▶ [課題一覧]:
a) 発酵文化の文章によると、語り手の故里で湖の周りに住んでいるのは誰か。
b) 発酵文化の文章の続きを、最後の文の後から書き継げ。

▶ [出典]:
少しばかり伝統文化のはなし。日本が誇る、伝統の、発酵食品文化の話。そのなかでも最も労力を必要とする繊細深遠な文化、世界でも類がない〈並行複式発酵文化〉の話。
この文化がゆたかに息づいている土地は、まだバランスのとれた自然と、ゆたかな人間味が残っている。
僕の故里では、たくさんの諏訪杜氏さんたちが、湖の周りに住んでいる。
「味わい楽しめる、生きた伝統文化」
「水を大切にし、自然をそのまま活かし用いた、日本が誇る、手造りの職人文化」
「神とも深く関わっていて、杜氏は信仰あつく、本気で神に祈る」
こんな伝統文化が、日本には、現にあり、多くの人たちから愛されて、盛んに息づいている。ただしく醸したものは、味覚も、技術も、栄養学・醸造学などの化学的見地からしても、類を絶して、世界のトップだ。
すごいことではないか!
しかも、直に、美味しく、楽しめる!
先進諸国の料理人たちや美食家たちが今、この伝統に注目しているけれど、さあ、本当に美味しいものは、海外に持ち出すことができない。出廻っているものの大部分は伝統のこころからはぐれた量産品で、本当に美味しい伝統酒は、現地消費ですぐ終わる。海外では百万ドル出しても手に入らない。地元のおにいさん、おねえさん、おじさん、おばさん、おじいさん、おばあさんが愉しむばかり。
贅沢なのだ。
二十代後半から十年ほど、僕は酒類をほとんど呑まなかった。たまに酔いたいとき、ちょっと荒んだ創り方をした、各国のヤクザな酒を呑むくらいだった。
僕は呑んでもあまり酔わないたちで、日本酒は一升呑める。それでもいちど松山で記憶を失ってからは、「もう年かな」と思って、宴会でも打上げでも、呑めないふりをして、煎じ茶や果物汁ばかり呑むようになっていた。一人で呑むこともなかった。
公演ツアーのあいまに、カクテル創りの名手と親しくなったことがある。そのままカクテル創りに夢中になって、試せるかぎり、あらゆる前衛カクテルを試してみたことがある。

▶ [資料一覧]:
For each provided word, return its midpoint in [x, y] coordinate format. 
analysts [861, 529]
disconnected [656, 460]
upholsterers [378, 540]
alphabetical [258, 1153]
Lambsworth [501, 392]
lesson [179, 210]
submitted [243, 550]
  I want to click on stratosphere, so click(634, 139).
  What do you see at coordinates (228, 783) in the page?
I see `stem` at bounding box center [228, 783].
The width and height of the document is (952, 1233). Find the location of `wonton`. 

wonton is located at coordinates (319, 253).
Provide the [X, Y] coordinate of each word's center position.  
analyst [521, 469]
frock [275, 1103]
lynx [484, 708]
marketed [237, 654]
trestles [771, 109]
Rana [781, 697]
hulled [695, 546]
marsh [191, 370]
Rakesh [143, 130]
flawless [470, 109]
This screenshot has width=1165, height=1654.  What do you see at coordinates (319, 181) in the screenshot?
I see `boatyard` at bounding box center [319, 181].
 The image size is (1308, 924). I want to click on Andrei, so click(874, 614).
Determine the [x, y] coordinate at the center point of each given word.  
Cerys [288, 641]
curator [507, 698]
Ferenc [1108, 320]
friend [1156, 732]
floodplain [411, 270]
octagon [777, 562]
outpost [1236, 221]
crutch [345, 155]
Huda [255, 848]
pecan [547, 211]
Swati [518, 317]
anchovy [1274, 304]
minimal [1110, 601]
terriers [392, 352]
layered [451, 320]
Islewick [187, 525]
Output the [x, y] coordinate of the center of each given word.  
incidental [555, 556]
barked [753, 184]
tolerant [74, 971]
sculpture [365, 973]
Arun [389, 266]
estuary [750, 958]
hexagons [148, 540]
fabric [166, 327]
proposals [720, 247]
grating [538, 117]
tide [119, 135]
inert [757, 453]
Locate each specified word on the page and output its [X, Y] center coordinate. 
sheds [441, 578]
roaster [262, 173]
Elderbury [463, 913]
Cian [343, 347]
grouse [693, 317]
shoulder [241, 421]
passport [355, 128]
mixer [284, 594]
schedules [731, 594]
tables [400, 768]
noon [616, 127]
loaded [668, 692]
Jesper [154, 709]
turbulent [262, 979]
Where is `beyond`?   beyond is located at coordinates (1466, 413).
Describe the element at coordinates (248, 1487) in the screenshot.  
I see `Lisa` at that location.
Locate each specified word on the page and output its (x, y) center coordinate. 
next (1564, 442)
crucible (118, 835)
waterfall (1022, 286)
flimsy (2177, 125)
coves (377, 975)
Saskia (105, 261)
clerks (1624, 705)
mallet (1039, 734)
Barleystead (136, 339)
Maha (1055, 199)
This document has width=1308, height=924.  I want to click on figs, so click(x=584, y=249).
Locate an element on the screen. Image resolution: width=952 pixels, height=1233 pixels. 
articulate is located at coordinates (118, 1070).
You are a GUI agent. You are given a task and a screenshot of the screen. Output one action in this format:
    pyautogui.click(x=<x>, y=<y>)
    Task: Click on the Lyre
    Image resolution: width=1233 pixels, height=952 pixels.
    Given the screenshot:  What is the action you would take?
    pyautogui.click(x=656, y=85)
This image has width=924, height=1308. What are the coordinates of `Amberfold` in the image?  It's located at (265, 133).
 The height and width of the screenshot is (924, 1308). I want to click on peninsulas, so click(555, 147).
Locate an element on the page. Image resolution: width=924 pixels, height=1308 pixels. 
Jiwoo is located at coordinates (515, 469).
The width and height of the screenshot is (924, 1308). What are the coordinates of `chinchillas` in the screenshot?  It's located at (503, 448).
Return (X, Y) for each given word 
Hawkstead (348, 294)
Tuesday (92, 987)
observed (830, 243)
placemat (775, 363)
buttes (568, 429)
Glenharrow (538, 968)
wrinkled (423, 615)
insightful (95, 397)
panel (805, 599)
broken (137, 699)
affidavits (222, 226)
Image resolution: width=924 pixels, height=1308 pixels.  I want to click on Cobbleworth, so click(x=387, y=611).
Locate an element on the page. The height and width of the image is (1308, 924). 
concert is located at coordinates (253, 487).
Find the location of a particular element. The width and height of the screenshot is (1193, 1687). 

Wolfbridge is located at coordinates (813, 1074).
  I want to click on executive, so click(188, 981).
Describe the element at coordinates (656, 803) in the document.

▶ [解答]:
a) たくさんの諏訪杜氏さんたち。

b)
このとき、いちばん複雑玄妙で奥ゆかしいのが、ある一部の「日本酒」だと初めて腑に落ちた。丹精込めて醸された伝統酒は、カクテル飲料などとは、造っている立場も動機も、態度も熱意も、まったく違っていた。口によみがえらせるたび深い衝撃みたないものを味わう、良質な大和歌みたいな味だった。人造なのに自然だった。
母を亡くして、通夜の晩、出てきた日本酒の味に感動した。そんな時、こころから美味しいと感じて、慰められる味だった。
母の葬儀が終わったあと、諏訪の酒を集めて、片っ端から呑んでみた。僕の故郷は「諏訪杜氏」で名高い処だし、酒蔵店で働いていたときに新しい酒販伝統の誕生に立ち会ったこともある。全国的に有名な銘柄については、これまでも一応、地元人として軽い誇りみたいなものを持っているつもりだった。
いや、それだけではなかった。あったのだ、まだ、いろいろと、本物が。
ぬのや本金さんの「太一」という酒に衝撃を受けた。諏訪人の魂を受け継いだ、本物の杜氏さんが創っている、諏訪シャマン文化直系の味だった。言葉にするとややおおげさに響くけれど、素直にそう感じた。
ユーシフというイスラム名を持っている者として、誇れることかどうか微妙だけれど、僕はこの「日本文化の粋」に夢中になってしまった。熱中すると、僕は文字通り狂う。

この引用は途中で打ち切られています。